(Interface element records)
··········
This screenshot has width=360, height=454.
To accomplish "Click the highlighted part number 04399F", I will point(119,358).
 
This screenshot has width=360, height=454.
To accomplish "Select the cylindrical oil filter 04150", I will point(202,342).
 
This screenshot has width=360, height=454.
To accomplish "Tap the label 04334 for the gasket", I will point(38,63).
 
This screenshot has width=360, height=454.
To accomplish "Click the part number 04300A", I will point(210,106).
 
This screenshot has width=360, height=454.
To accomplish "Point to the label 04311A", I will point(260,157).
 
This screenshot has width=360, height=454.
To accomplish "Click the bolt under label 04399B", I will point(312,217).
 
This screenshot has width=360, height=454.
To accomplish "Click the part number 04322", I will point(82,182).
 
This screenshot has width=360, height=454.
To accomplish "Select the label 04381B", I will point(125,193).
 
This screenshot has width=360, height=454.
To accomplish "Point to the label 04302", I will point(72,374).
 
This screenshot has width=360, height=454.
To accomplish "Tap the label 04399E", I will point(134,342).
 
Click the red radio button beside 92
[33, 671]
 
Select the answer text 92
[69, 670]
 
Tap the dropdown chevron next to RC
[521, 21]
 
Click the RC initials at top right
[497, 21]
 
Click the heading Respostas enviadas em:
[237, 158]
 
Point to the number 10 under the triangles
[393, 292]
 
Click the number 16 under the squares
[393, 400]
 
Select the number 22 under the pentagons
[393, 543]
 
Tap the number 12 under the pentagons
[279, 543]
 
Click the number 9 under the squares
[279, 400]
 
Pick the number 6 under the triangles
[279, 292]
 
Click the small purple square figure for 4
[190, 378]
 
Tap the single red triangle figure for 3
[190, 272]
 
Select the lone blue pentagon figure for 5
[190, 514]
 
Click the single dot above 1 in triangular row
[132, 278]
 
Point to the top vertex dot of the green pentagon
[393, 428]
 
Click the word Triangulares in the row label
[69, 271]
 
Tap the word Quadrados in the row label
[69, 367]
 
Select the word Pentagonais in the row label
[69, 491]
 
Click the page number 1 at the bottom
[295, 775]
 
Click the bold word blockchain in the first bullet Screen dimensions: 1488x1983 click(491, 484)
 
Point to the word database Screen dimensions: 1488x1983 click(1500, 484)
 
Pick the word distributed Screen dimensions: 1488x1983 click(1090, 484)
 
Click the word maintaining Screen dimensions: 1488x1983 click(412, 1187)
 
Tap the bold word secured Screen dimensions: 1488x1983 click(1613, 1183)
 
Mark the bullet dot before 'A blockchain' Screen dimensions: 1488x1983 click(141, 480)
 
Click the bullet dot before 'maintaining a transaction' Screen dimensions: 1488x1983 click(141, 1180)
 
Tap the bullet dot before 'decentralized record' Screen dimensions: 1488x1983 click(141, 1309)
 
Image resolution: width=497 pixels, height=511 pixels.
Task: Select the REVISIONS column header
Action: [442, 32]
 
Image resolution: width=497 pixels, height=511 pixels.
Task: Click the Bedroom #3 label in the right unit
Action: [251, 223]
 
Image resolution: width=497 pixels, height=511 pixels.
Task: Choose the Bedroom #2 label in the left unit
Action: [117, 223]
··········
_What to produce_
Gather every line above that contains the word "squares", copying each one in full.

_Result of the exercise_
Click the number 16 under the squares
Click the number 9 under the squares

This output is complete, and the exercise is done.